Against Los Angeles in the postseason, Paul averaged 22 points, 11.5 assists, 6.7 rebounds and 1.8 steals per game. While the Hornets fell, the Lakers just could not find an answer for Paul.
Paul would be an instant upgrade on both ends of the floor over the aging Derek Fisher. His court vision is tremendous and his defense is impeccable. Additionally, his transition into purple and gold would be effortless because his facilitating mindset compliments Kobe perfectly.
Williams, the other top-tier point guard of the 2012 free agency class, has not been mentioned much as a possible target for the Lakers.
This comes as a surprise, but expect Williams to Los Angeles rumors to increase as times goes on?

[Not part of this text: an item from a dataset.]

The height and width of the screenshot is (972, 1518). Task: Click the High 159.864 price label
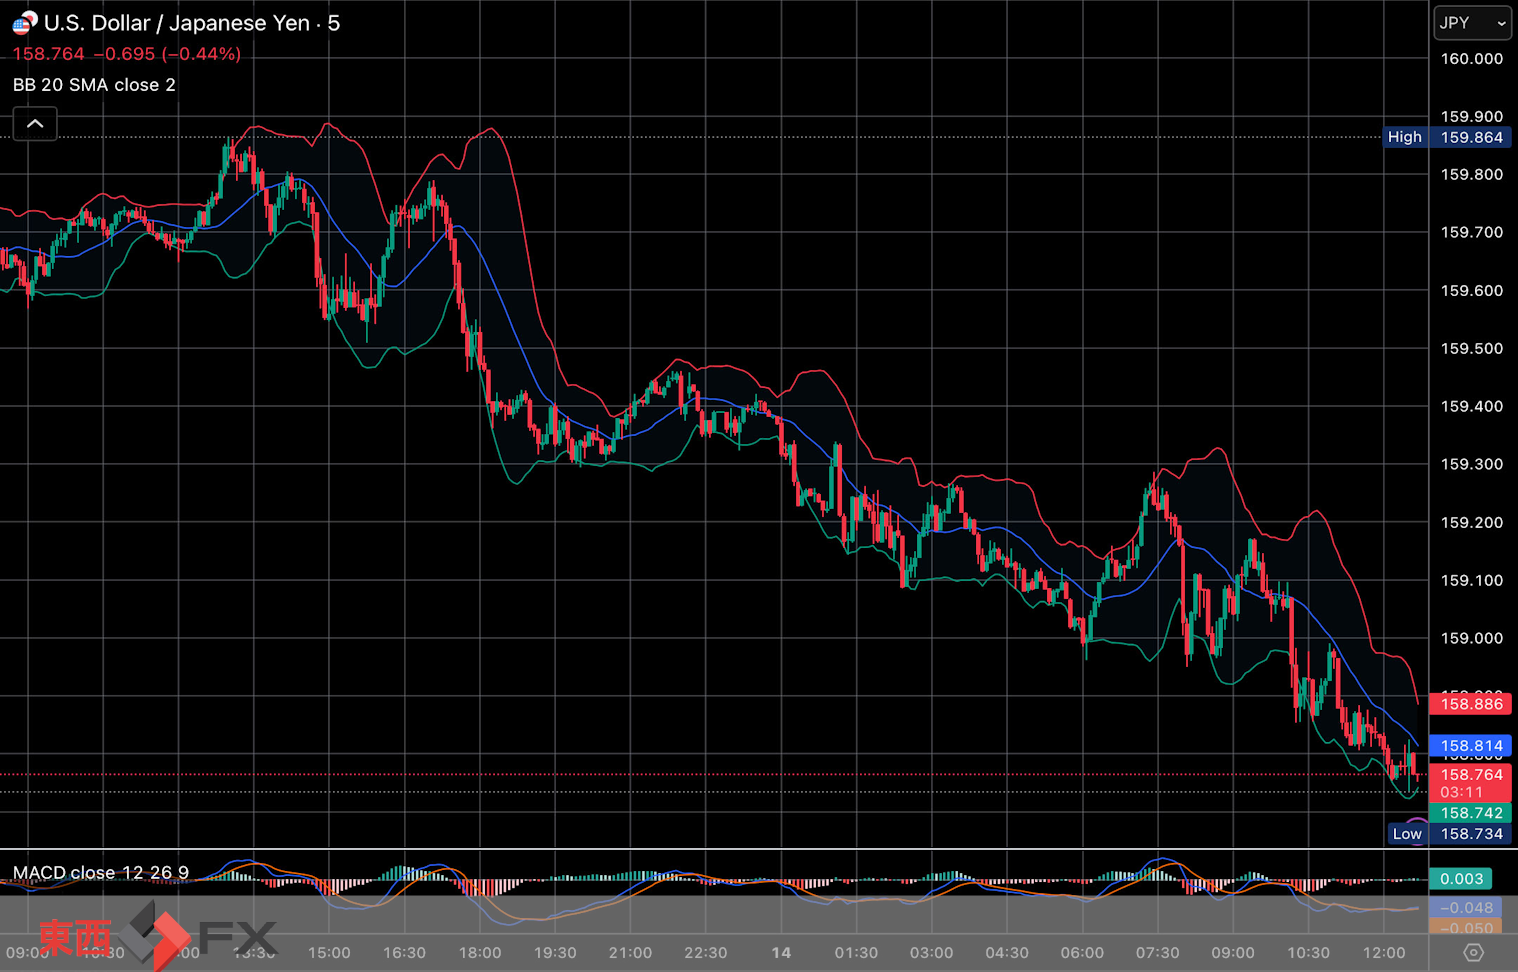[1446, 137]
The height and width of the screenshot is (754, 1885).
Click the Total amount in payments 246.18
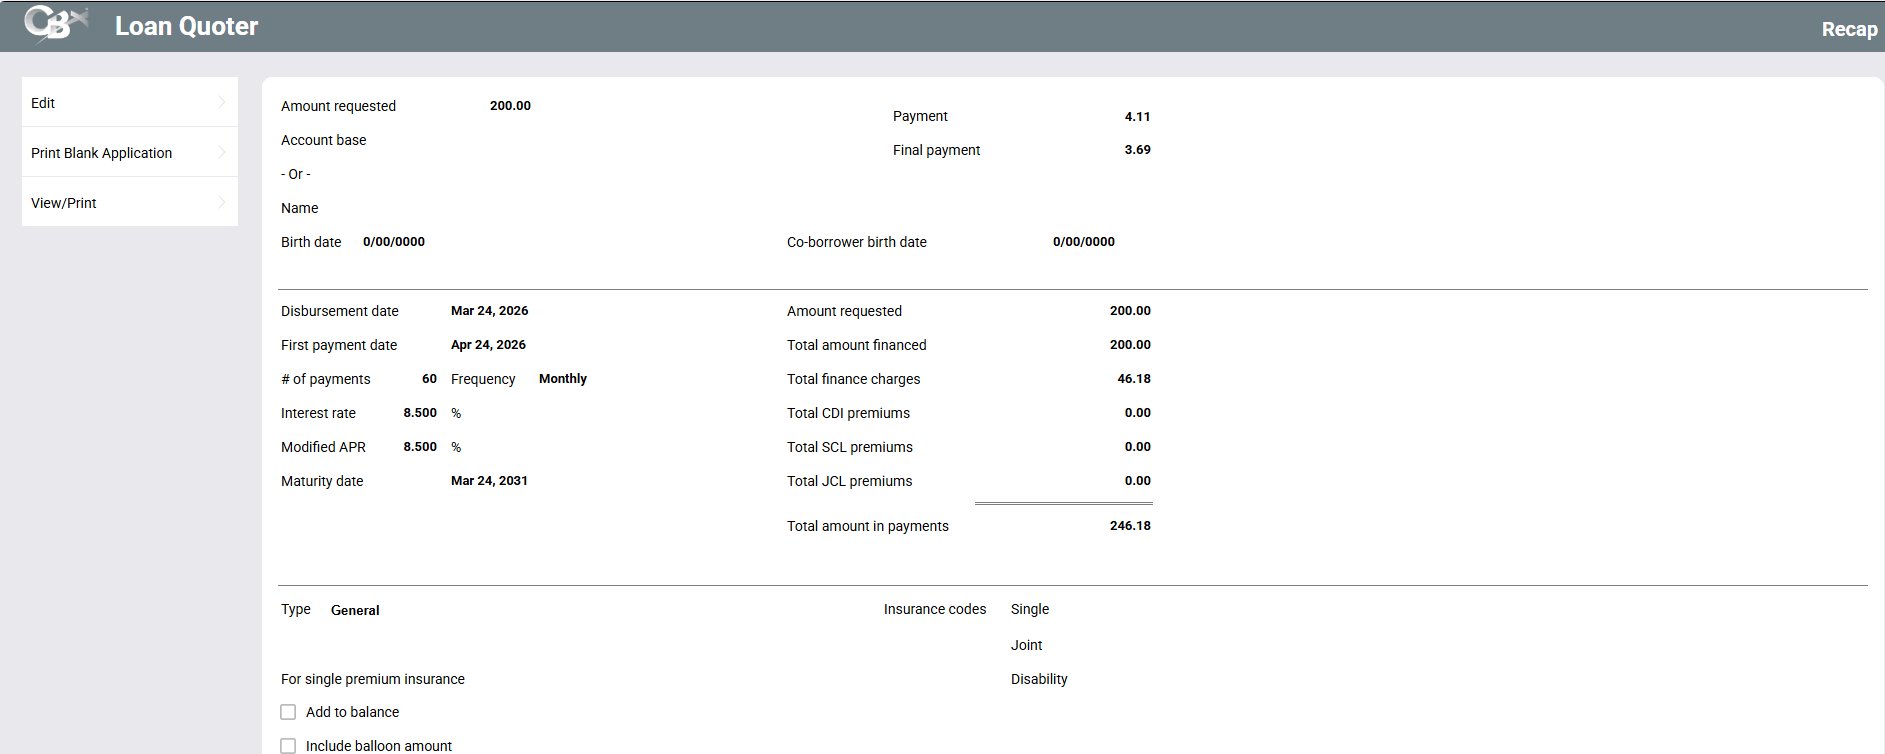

Because as time goes on, the Lakers are going to realize that Deron Williams is their best option, and not Chris Paul.
Mind blowing to many, but it makes sense.
Williams had a great season this past year. He averaged 20.1 points, 10.3 assists and 1.2 steals per game. He is an above-average defender and strong to drive through the paint and take on those much bigger than he.
Additionally, his court vision is just as good as Paul's and many believe that he is the more natural scorer.
Both Williams and Paul are comparable statistics wise, so what exactly makes Williams the better fit for Los Angeles?
If Paul comes to the Lakers, it will almost certainly be in a trade that will cost the Lakers, Andrew Bynum or Gasol, Lamar Odom and draft picks. New Orleans is not about to let their star player leave for almost nothing via free agency.
However, New Jersey might.
This is not to say that the Nets do not know what they are doing. It just means that the Nets are more inclined to take that risk.
Nets owner Mikihail Prokhorov wants to assemble a competitive team around Williams, and given the risk taken nature the team has already exhibited during his short tenure, all indications are the Nets will not shop Williams.
New Jersey, more so than either the Magic or Hornets, will follow their vision through until the very end when they either succeed in keeping Williams, or fail and watch him go. Thus, Williams is more likely to enter free agency.
The Lakers may not have the cap to sign Williams outright, but Nets would be amenable to a sign and trade once they see he is ready to ink somewhere else.
Additionally, Williams wants to team up with another star, and doesn't care who, for lack of a better way to express it. This means, at the prospect of joining Kobe, Williams would agree to take less money to play for Los Angeles.
Yes, Williams will command more than the mid-level, but players like Ron Artest (or whomever he is calling himself these days) can be dumped; there will be teams willing to take a risk on him if the price is not too high.
Once the Nets see that Williams is ready to take less money, they trade him for picks and a trade exception so that they do not walk away with nothing.
And of course, there is also the option Williams forces New Jersey's hand midseason and says he is going to the Lakers no matter what, which forces the Nets to accept whatever low-ball offer Los Angeles throws at them.
This may all be speculation, but there is validity to it.
New Jersey is more desperate than New Orleans, meaning they are willing to risk more. The Nets will not deal Williams until they are 100 percent sure he is leaving, and by that point, they will have no leverage over negotiations.
So while the thought of Chris Paul dishing the rock off to Kobe Bryant leaves Lakers fans salivating, remember that there is a point guard in New Jersey just as young and just as good, who may be able to be acquired for much less.
The less the Lakers have to relinquish, the more intact their team stays.
And the more likely the chances are that Kobe and company bring another title back to Los Angeles.